Данные о поиске видимых целей:
--------------------------------------------------

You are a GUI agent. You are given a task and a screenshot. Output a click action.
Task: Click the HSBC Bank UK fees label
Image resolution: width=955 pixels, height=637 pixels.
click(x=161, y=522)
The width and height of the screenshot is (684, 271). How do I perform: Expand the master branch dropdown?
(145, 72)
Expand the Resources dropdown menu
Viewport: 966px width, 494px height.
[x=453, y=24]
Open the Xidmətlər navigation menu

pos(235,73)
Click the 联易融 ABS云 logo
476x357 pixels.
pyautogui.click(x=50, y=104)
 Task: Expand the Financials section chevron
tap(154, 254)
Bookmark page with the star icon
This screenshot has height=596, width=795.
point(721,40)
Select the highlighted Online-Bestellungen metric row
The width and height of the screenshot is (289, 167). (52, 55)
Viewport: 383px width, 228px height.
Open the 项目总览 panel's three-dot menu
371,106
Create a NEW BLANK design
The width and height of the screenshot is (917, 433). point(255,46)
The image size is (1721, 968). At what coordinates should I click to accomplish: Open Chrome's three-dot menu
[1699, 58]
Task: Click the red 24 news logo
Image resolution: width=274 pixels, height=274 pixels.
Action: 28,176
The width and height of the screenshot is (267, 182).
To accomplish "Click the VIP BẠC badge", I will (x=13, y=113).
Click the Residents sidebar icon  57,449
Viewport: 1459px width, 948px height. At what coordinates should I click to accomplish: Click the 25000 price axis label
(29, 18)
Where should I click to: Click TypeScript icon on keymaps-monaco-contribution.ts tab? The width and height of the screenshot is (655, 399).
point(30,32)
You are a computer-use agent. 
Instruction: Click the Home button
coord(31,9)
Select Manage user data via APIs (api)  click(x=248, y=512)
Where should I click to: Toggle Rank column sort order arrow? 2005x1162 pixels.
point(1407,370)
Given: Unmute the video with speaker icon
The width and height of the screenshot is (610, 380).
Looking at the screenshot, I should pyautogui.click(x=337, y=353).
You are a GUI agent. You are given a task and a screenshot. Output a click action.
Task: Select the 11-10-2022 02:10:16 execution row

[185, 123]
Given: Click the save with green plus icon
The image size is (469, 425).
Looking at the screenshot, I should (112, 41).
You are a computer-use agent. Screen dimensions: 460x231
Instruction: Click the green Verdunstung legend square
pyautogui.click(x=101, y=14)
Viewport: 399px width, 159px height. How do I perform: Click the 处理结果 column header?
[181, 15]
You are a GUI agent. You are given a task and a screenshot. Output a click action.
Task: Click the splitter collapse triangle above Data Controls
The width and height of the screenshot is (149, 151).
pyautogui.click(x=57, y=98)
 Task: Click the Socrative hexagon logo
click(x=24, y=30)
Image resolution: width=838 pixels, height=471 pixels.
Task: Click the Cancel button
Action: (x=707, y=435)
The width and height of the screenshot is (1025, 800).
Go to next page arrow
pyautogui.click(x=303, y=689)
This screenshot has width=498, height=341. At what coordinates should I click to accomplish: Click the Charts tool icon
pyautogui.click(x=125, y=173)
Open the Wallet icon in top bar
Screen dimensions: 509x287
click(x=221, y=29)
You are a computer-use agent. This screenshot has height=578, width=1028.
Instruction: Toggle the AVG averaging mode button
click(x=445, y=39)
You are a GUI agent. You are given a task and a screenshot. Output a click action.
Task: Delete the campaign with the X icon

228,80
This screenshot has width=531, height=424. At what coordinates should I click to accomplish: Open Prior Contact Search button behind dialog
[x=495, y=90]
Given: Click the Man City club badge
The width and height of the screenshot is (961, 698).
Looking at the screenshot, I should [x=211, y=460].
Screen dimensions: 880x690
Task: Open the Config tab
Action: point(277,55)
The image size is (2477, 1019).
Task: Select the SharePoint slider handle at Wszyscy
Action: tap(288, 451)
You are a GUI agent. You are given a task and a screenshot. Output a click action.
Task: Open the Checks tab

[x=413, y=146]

--------------------------------------------------

ИСХОДНЫЙ ЗАПРОС: Перепишите эти данные целиком, заменив "dropdown" на "drop-down" и больше ничего не меняя.

РЕЗУЛЬТАТ:
You are a GUI agent. You are given a task and a screenshot. Output a click action.
Task: Click the HSBC Bank UK fees label
Image resolution: width=955 pixels, height=637 pixels.
click(x=161, y=522)
The width and height of the screenshot is (684, 271). How do I perform: Expand the master branch drop-down?
(145, 72)
Expand the Resources drop-down menu
Viewport: 966px width, 494px height.
[x=453, y=24]
Open the Xidmətlər navigation menu

pos(235,73)
Click the 联易融 ABS云 logo
476x357 pixels.
pyautogui.click(x=50, y=104)
 Task: Expand the Financials section chevron
tap(154, 254)
Bookmark page with the star icon
This screenshot has height=596, width=795.
point(721,40)
Select the highlighted Online-Bestellungen metric row
The width and height of the screenshot is (289, 167). (52, 55)
Viewport: 383px width, 228px height.
Open the 项目总览 panel's three-dot menu
371,106
Create a NEW BLANK design
The width and height of the screenshot is (917, 433). point(255,46)
The image size is (1721, 968). At what coordinates should I click to accomplish: Open Chrome's three-dot menu
[1699, 58]
Task: Click the red 24 news logo
Image resolution: width=274 pixels, height=274 pixels.
Action: 28,176
The width and height of the screenshot is (267, 182).
To accomplish "Click the VIP BẠC badge", I will (x=13, y=113).
Click the Residents sidebar icon  57,449
Viewport: 1459px width, 948px height. At what coordinates should I click to accomplish: Click the 25000 price axis label
(29, 18)
Where should I click to: Click TypeScript icon on keymaps-monaco-contribution.ts tab? The width and height of the screenshot is (655, 399).
point(30,32)
You are a computer-use agent. 
Instruction: Click the Home button
coord(31,9)
Select Manage user data via APIs (api)  click(x=248, y=512)
Where should I click to: Toggle Rank column sort order arrow? 2005x1162 pixels.
point(1407,370)
Given: Unmute the video with speaker icon
The width and height of the screenshot is (610, 380).
Looking at the screenshot, I should pyautogui.click(x=337, y=353).
You are a GUI agent. You are given a task and a screenshot. Output a click action.
Task: Select the 11-10-2022 02:10:16 execution row

[185, 123]
Given: Click the save with green plus icon
The image size is (469, 425).
Looking at the screenshot, I should (112, 41).
You are a computer-use agent. Screen dimensions: 460x231
Instruction: Click the green Verdunstung legend square
pyautogui.click(x=101, y=14)
Viewport: 399px width, 159px height. How do I perform: Click the 处理结果 column header?
[181, 15]
You are a GUI agent. You are given a task and a screenshot. Output a click action.
Task: Click the splitter collapse triangle above Data Controls
The width and height of the screenshot is (149, 151).
pyautogui.click(x=57, y=98)
 Task: Click the Socrative hexagon logo
click(x=24, y=30)
Image resolution: width=838 pixels, height=471 pixels.
Task: Click the Cancel button
Action: (x=707, y=435)
The width and height of the screenshot is (1025, 800).
Go to next page arrow
pyautogui.click(x=303, y=689)
This screenshot has width=498, height=341. At what coordinates should I click to accomplish: Click the Charts tool icon
pyautogui.click(x=125, y=173)
Open the Wallet icon in top bar
Screen dimensions: 509x287
click(x=221, y=29)
You are a computer-use agent. This screenshot has height=578, width=1028.
Instruction: Toggle the AVG averaging mode button
click(x=445, y=39)
You are a GUI agent. You are given a task and a screenshot. Output a click action.
Task: Delete the campaign with the X icon

228,80
This screenshot has width=531, height=424. At what coordinates should I click to accomplish: Open Prior Contact Search button behind dialog
[x=495, y=90]
Given: Click the Man City club badge
The width and height of the screenshot is (961, 698).
Looking at the screenshot, I should [x=211, y=460].
Screen dimensions: 880x690
Task: Open the Config tab
Action: point(277,55)
The image size is (2477, 1019).
Task: Select the SharePoint slider handle at Wszyscy
Action: tap(288, 451)
You are a GUI agent. You are given a task and a screenshot. Output a click action.
Task: Open the Checks tab

[x=413, y=146]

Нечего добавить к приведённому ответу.